**BRIEF**
Give every entry again precisely as it appears.

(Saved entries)
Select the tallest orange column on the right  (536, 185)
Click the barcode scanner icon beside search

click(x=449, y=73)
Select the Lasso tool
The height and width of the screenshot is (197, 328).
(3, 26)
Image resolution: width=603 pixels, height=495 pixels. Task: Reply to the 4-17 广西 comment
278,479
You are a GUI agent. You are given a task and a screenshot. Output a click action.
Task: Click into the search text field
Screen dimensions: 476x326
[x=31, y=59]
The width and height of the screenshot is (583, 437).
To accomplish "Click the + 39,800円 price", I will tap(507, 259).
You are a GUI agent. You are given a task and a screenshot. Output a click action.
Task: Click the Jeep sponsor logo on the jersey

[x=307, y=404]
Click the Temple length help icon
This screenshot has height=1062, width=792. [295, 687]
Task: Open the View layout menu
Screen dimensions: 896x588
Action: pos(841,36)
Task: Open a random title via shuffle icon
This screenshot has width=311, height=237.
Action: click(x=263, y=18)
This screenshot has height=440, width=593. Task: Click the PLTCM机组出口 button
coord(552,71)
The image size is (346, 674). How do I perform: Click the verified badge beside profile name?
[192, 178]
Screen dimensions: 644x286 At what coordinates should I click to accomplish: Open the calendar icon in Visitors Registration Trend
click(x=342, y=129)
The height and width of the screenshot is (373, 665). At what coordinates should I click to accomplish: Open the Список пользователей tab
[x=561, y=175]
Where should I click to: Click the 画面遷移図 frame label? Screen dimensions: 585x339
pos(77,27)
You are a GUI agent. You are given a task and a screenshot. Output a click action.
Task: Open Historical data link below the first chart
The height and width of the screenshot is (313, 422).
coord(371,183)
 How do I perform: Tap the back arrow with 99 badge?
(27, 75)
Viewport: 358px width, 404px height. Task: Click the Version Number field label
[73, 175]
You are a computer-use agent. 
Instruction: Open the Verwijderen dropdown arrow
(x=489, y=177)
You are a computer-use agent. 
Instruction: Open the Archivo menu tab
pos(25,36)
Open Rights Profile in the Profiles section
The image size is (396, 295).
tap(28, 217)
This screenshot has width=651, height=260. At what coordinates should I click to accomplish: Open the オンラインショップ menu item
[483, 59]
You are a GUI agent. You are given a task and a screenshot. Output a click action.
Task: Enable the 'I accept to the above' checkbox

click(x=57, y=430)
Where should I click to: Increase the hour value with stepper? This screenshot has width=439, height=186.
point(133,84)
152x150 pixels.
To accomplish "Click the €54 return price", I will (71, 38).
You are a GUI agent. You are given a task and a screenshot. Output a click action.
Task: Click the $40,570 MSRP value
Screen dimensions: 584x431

**TASK RESPONSE**
Select the tallest orange column on the right  (536, 185)
Click the barcode scanner icon beside search

click(x=449, y=73)
Select the Lasso tool
The height and width of the screenshot is (197, 328).
(3, 26)
Image resolution: width=603 pixels, height=495 pixels. Task: Reply to the 4-17 广西 comment
278,479
You are a GUI agent. You are given a task and a screenshot. Output a click action.
Task: Click into the search text field
Screen dimensions: 476x326
[x=31, y=59]
The width and height of the screenshot is (583, 437).
To accomplish "Click the + 39,800円 price", I will tap(507, 259).
You are a GUI agent. You are given a task and a screenshot. Output a click action.
Task: Click the Jeep sponsor logo on the jersey

[x=307, y=404]
Click the Temple length help icon
This screenshot has height=1062, width=792. [295, 687]
Task: Open the View layout menu
Screen dimensions: 896x588
Action: pos(841,36)
Task: Open a random title via shuffle icon
This screenshot has width=311, height=237.
Action: click(x=263, y=18)
This screenshot has height=440, width=593. Task: Click the PLTCM机组出口 button
coord(552,71)
The image size is (346, 674). How do I perform: Click the verified badge beside profile name?
[192, 178]
Screen dimensions: 644x286 At what coordinates should I click to accomplish: Open the calendar icon in Visitors Registration Trend
click(x=342, y=129)
The height and width of the screenshot is (373, 665). At what coordinates should I click to accomplish: Open the Список пользователей tab
[x=561, y=175]
Where should I click to: Click the 画面遷移図 frame label? Screen dimensions: 585x339
pos(77,27)
You are a GUI agent. You are given a task and a screenshot. Output a click action.
Task: Open Historical data link below the first chart
The height and width of the screenshot is (313, 422).
coord(371,183)
 How do I perform: Tap the back arrow with 99 badge?
(27, 75)
Viewport: 358px width, 404px height. Task: Click the Version Number field label
[73, 175]
You are a computer-use agent. 
Instruction: Open the Verwijderen dropdown arrow
(x=489, y=177)
You are a computer-use agent. 
Instruction: Open the Archivo menu tab
pos(25,36)
Open Rights Profile in the Profiles section
The image size is (396, 295).
tap(28, 217)
This screenshot has width=651, height=260. At what coordinates should I click to accomplish: Open the オンラインショップ menu item
[483, 59]
You are a GUI agent. You are given a task and a screenshot. Output a click action.
Task: Enable the 'I accept to the above' checkbox

click(x=57, y=430)
Where should I click to: Increase the hour value with stepper? This screenshot has width=439, height=186.
point(133,84)
152x150 pixels.
To accomplish "Click the €54 return price", I will (71, 38).
You are a GUI agent. You are given a task and a screenshot. Output a click action.
Task: Click the $40,570 MSRP value
Screen dimensions: 584x431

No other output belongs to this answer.